NGC 3242, a planetary nebula in Hydra

 
NGC 3242, a planetary nebula in Hydra

Image Credit: B. Balick (U. Washington) et al., WFPC2, HST, NASA

NGC 3242 (also known as the Ghost of Jupiter) is a planetary nebula located some 1,400 light-years away from Earth in the constellation of Hydra (the Water snake). The inner ring stretches to around half a light-year wide, the outer somewhat farther.

It is expanding with a velocity of just under 30 kilometers per second, while it is receding from us at about 4.7 kilometers per second. The bright magnitude 12.1 central star, with a temperature of 90,000 Kelvin, shines with the total light of around 1000 Suns. In a small telescope it appears as small, oval disk that bears a close resemblance to Jupiter (hence the name).
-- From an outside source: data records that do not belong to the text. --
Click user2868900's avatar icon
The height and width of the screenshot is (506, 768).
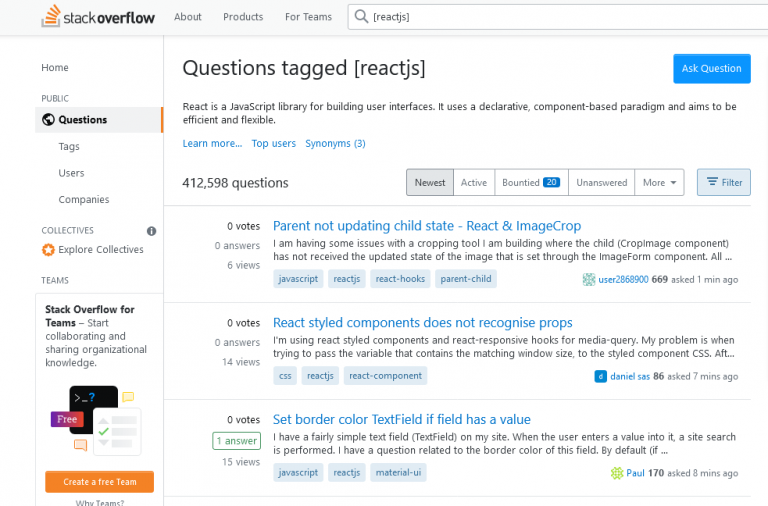[589, 279]
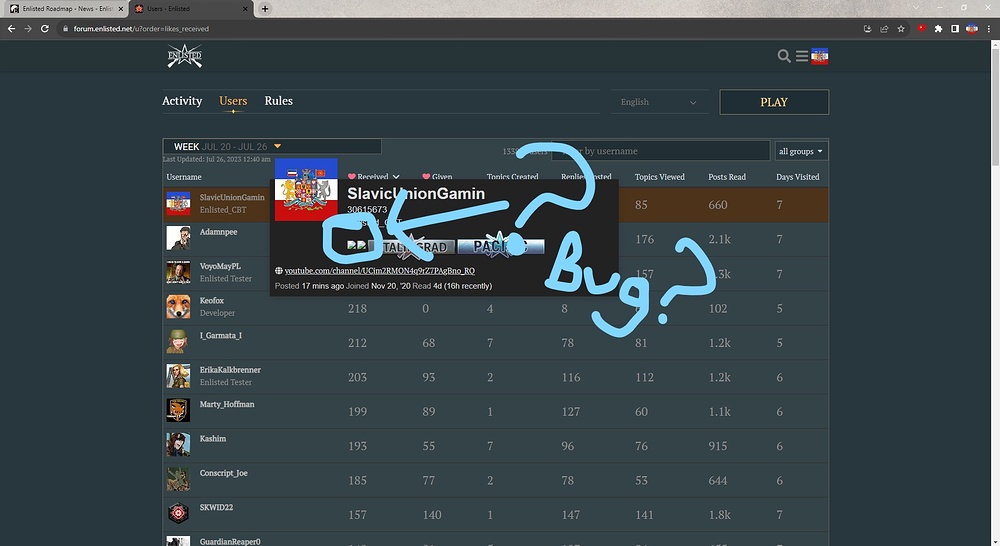Open the browser extensions puzzle icon

[x=937, y=29]
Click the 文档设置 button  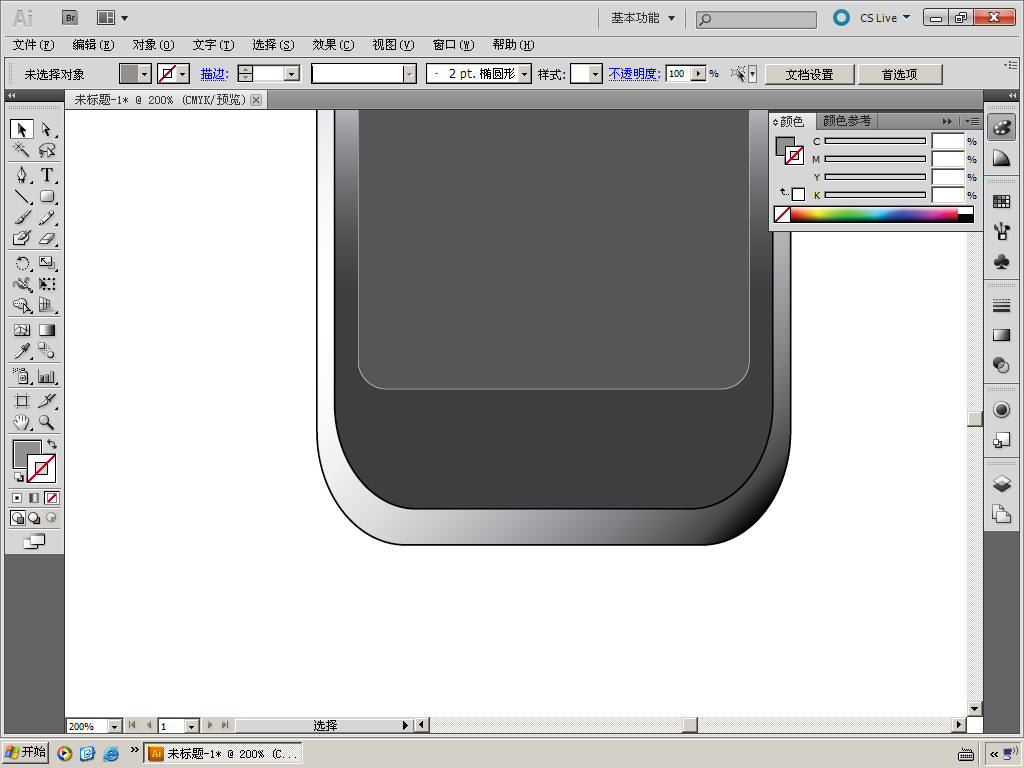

When a star with a mass up to eight times that of the Sun runs out of fuel at the end of its life, it blows off its outer shells and begins to lose mass. This allows the hot, inner core of the star (collapsing from a red giant to a white dwarf) to radiate strongly, causing this outward-moving cocoon of gas to glow brightly. They are called “planetary” nebulae because early observers thought they looked like planets; but they don’t have anything to do with planets at all.

Over the next several thousand years, the nebula will gradually disperse into space, and then the white dwarf will cool and fade away for billions of years. Our own Sun is expected to undergo a similar fate, but fortunately this will not occur until some 5 billion years from now.

NGC 3242 has a bright, strongly elliptical inner ring which resembles the outline of a human eye (the reason that this nebula is sometimes referred to as the Eye Nebula). The central white dwarf star, cataloged as HD 90255, is visible right at the center of the elongated inner ring, completing the “Eye”. This central nebula is embedded in a much larger faint halo. The red blobs on both sides of NGC 3242 are emissions of nitrogen gas from the dying star.

It can easily be observed with amateur telescopes, and appears bluish-green to most observers. Larger telescopes can distinguish the outer halo as well.

This image is taken with the Wide Field Planetary Camera 2 onboard the Hubble Space Telescope.